RECORDS SHOWN
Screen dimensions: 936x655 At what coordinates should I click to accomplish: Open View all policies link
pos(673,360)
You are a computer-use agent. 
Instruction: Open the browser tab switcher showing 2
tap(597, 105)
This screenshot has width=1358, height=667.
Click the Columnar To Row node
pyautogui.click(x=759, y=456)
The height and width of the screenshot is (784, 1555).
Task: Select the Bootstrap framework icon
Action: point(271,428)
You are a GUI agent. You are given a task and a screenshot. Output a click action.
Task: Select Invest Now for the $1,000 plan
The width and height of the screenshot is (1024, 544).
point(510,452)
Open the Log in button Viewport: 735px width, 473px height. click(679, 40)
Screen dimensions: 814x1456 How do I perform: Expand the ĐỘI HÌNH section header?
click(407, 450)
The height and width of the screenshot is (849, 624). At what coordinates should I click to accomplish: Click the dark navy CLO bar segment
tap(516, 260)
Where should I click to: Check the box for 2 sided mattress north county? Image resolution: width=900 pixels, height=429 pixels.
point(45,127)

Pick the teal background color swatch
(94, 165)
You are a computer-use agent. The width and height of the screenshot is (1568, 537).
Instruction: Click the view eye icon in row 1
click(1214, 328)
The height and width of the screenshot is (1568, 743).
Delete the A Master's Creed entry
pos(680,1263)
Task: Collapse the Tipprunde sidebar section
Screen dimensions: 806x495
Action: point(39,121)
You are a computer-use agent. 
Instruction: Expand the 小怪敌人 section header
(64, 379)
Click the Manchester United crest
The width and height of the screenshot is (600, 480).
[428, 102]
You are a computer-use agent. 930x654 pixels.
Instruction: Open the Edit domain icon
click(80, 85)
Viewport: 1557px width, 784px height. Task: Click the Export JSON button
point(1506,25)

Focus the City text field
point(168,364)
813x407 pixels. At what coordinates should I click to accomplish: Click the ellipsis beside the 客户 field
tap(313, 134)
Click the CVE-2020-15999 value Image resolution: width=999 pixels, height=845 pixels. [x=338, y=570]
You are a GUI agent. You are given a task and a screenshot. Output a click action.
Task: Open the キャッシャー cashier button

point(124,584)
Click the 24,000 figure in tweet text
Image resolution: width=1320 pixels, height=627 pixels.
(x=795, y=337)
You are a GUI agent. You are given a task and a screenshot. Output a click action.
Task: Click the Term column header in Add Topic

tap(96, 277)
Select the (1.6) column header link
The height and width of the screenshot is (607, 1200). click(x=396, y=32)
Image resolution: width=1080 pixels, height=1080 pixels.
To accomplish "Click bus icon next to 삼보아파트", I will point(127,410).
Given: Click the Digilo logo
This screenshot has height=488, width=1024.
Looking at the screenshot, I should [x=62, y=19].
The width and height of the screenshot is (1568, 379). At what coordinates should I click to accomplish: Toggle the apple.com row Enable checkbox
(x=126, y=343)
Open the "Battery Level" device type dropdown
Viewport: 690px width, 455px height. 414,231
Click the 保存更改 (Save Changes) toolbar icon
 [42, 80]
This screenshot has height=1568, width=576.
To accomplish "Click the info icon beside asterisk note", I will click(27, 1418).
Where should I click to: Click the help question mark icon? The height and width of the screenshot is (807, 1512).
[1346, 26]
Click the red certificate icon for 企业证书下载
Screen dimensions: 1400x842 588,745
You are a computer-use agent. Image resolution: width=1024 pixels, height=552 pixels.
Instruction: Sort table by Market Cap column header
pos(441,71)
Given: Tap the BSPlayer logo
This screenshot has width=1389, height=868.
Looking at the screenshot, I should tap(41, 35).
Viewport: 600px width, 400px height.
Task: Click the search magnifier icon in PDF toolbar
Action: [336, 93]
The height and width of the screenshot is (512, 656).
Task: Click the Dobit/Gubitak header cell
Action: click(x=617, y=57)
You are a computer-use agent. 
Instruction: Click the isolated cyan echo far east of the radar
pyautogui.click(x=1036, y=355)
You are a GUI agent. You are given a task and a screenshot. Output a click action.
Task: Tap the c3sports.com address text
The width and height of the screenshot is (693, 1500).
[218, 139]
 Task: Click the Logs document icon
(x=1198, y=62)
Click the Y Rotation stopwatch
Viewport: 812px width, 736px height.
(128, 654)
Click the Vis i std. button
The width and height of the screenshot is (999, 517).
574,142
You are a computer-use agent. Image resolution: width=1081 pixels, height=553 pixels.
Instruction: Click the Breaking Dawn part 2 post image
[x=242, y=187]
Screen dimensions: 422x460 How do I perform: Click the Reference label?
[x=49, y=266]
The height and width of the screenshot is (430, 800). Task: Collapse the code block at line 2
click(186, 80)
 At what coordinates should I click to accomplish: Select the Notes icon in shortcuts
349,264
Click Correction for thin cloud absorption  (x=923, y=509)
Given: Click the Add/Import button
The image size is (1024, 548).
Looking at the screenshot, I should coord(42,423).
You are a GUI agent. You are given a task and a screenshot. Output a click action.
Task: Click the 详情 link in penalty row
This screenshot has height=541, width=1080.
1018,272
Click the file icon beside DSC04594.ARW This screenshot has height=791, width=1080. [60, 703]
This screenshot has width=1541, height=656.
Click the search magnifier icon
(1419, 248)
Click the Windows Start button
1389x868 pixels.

REQUIREMENT
Copy out every line from the material above where the string "will" turns up.

EXPECTED OUTPUT
To accomplish "Click bus icon next to 삼보아파트", I will point(127,410).
To accomplish "Click the info icon beside asterisk note", I will click(27, 1418).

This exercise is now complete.